Bekerja Tekun dan Tulus Membawa Bahagia
Bekerja tekun adalah pola kerja orang-orang yang berhasil. Begitu juga bekerja tulus adalah pola kerja orang-orang yang lapang dada. Manakala digabung: bekerja tekun dan tulus adalah pola kerja teladan dari orang-orang yang sukses dan sekaligus mulia, yang lazim dikenal orang bahagia. Mengapa kerja tekun dan tulus, dan adakah teladan yang layak dicontoh dalam kerja yang membawa bahagia ini?
Dengan kerja tekun dan tulus, kita bisa meneladani kisah seorang tokoh. Imam Asy-Syafi’i misalnya, telah memanfaatkan waktu sehari-hari dengan meneliti, menyampaikan ilmunya, serta menulis hingga tidak heran jika di kemudian hari beliau meninggalkan karya yang begitu banyak.
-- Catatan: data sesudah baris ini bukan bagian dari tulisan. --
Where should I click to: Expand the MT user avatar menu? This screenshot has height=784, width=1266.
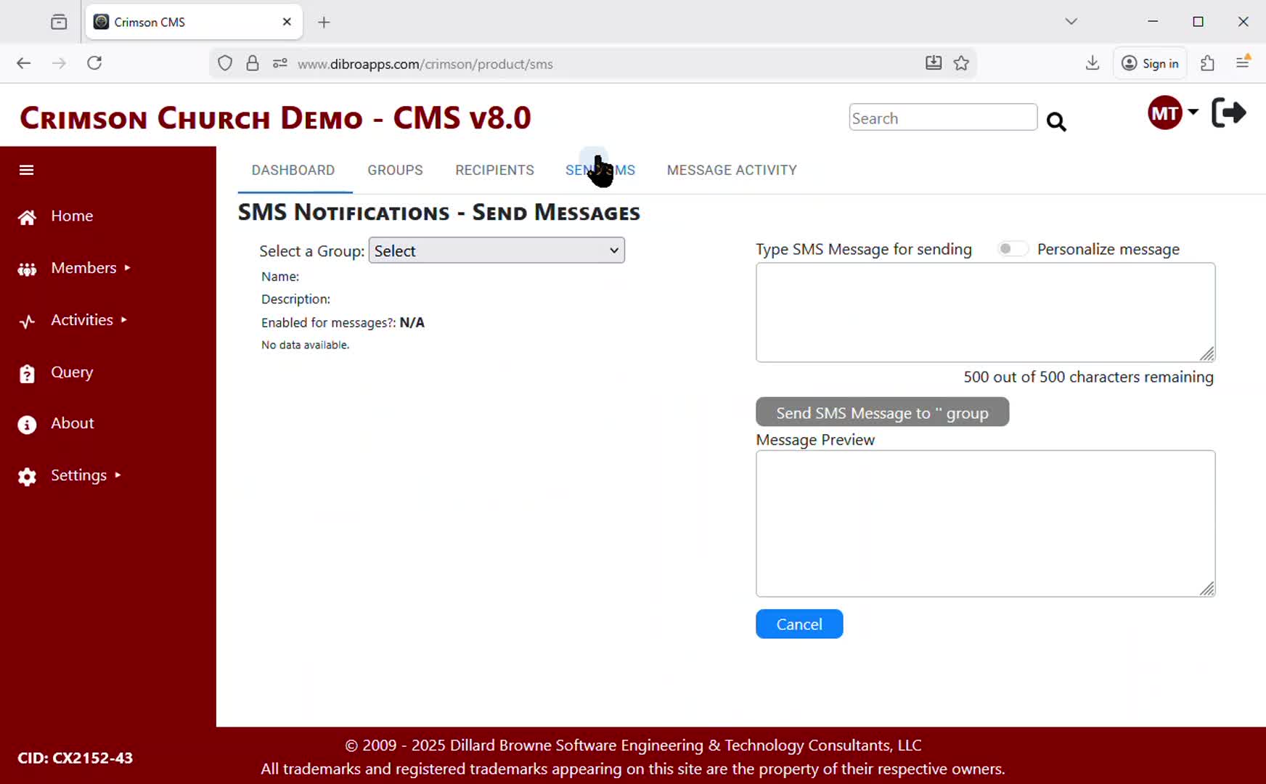pyautogui.click(x=1172, y=113)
Beliau menjadi anutan umat sepanjang zaman.
Sosok yang datang sesudah beliau adalah Al-Ghazali. Beliau menghadiahkan karya 60-an kitab ke tengah-tengah peradaban. Al-Ghazali hadir di tengah-tengah umat, yang menikmati kelebihannya sejak orang-orang pada masanya, sampai dengan sekarang. Bahkan kerja keras dan tulus dari kedua tokoh ini mengantar bahagia yang berjangka panjang, yang menikmati keunggulannya.
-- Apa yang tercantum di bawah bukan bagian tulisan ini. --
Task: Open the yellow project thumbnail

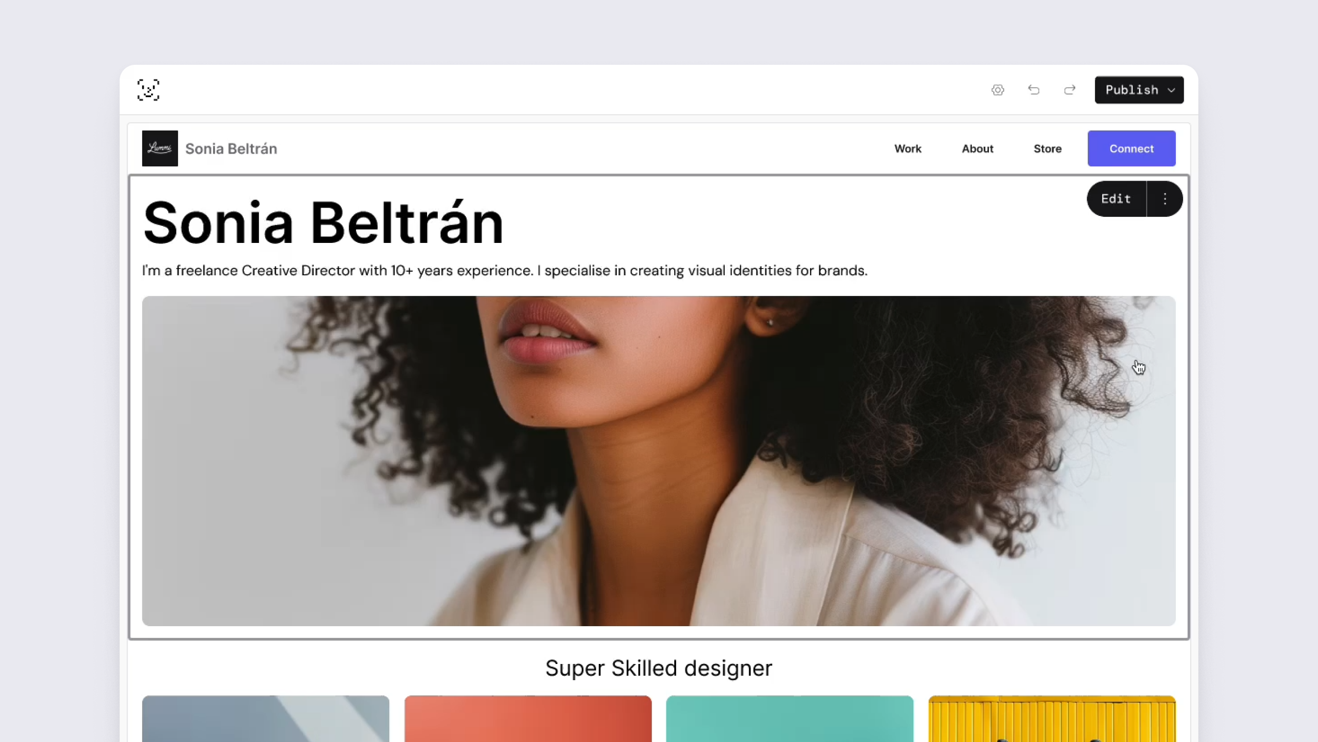Action: pyautogui.click(x=1052, y=718)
Imam Asy-Syafi’i kita angkat dalam kisah tokoh ini menorehkan hasil kerja keras dan ketekunannya. Misalnya di bidang kepenulisan, beliau menorehkan kehebatan dalam keahlian di empat bidang ilmu: hadis, fiqih, ushul fiqih, dan sastra Arab. Di bidang sastra Arab, ternyata penghafal Al-Qur’an di usia 7 tahun ini, begitu bagus menorehkan karya sastranya, berupa puisi atau syair-syair. Diwan Asy-Syafi’i adalah salah satu dari karya monumentalnya, yang isinya begitu asyik dinikmati pembacanya. Begitu juga Al-Ghazali, beliau ternyata bukan hanya menghabiskan waktu berceramah, mengajar dan menulis. Bagian waktunya, banyak beliau gunakan untuk menulis surat-surat, yang tak lain adalah prestasi beliau di bidang sastra Arab. Ternyata ketekunan kedua tokoh itu, selalu seiring dengan ketulusan. Jiwa ikhlas yang menghiasi ketekunan melahirkan banyak karya yang menggetarkan hati. Bagi kita yang hidup sekarang, kerja tekun dan tulus bisa mendorong kita berbuat untuk menjadi insan bahagia. Soalnya, dengan menulis dengan tekun sehari 1-2 halaman saja, dalam setahun membuahkan dua sampai empat buku. Sementara segi hasiatnya, kerja mengarang yang dikerjakan dengan tulus dapat menghilangkan perasaan stress dan beban berat lainnya.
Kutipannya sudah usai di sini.